---------- Provided records
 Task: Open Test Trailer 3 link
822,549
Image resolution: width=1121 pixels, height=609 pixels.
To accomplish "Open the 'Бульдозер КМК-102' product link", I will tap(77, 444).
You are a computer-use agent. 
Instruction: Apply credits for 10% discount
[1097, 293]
--------------------
---------- Provided records
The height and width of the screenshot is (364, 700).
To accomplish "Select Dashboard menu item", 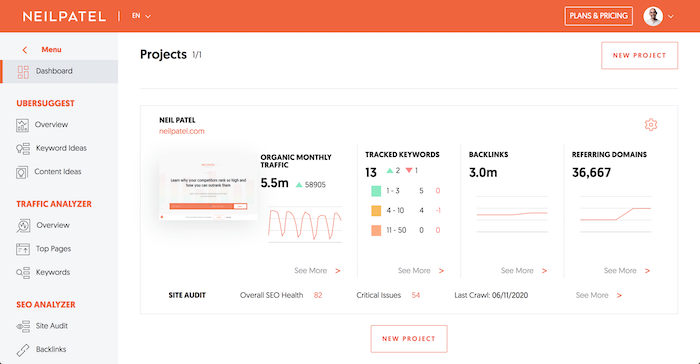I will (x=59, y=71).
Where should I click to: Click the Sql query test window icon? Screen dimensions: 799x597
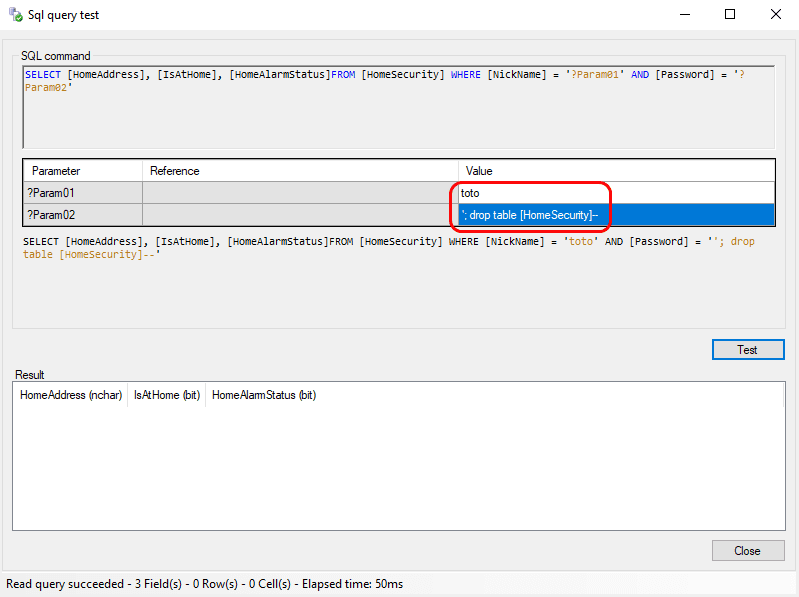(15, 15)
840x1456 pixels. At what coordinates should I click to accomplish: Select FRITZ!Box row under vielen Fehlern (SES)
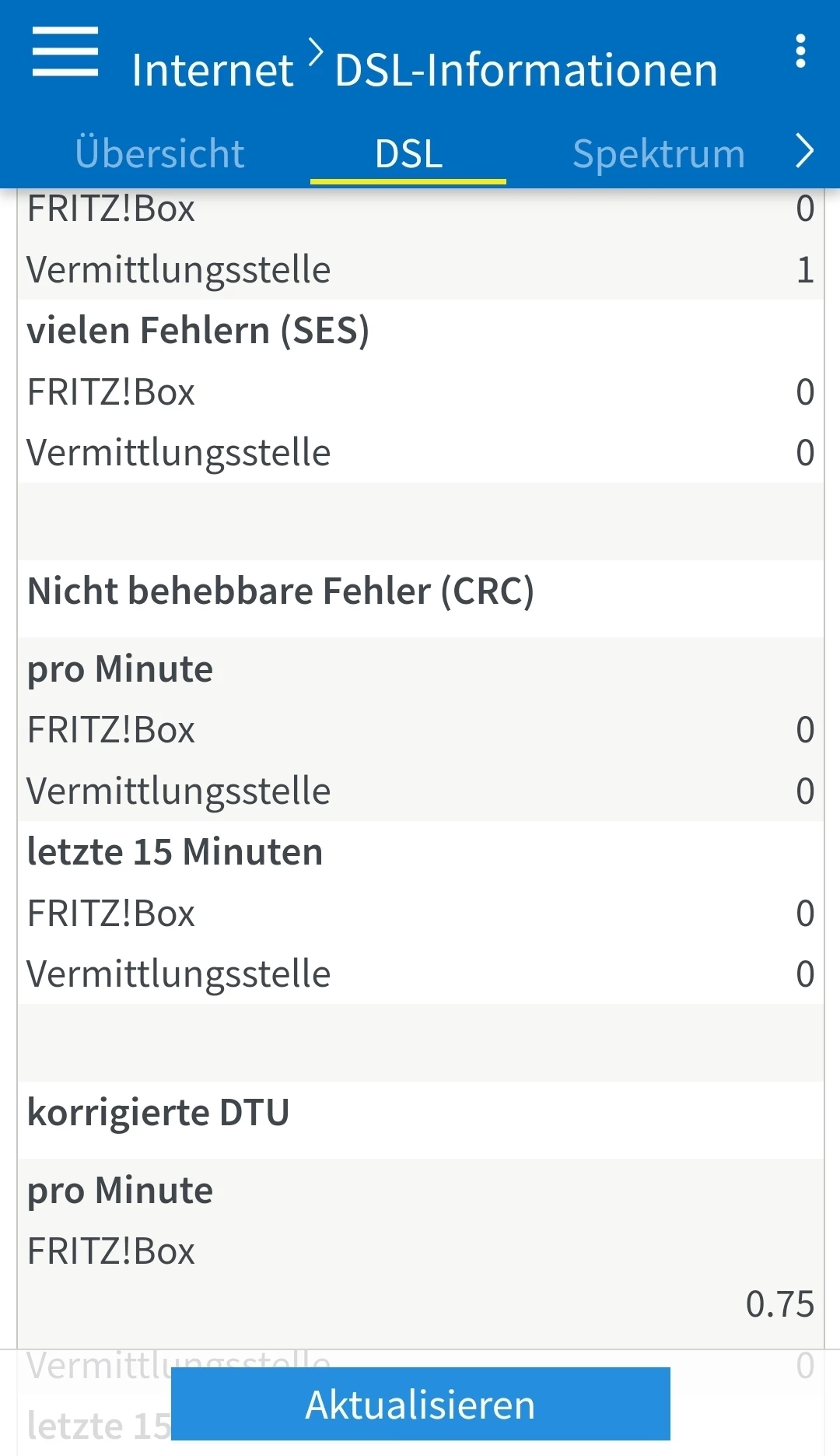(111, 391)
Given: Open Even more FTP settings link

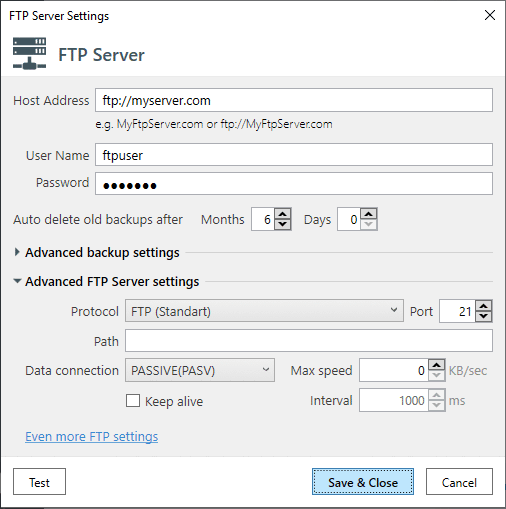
--------------------
## [Problem details]
Please copy each line of the records above in which the word "width" can be found.

## [Task output]
Image resolution: width=1121 pixels, height=609 pixels.
The height and width of the screenshot is (364, 700).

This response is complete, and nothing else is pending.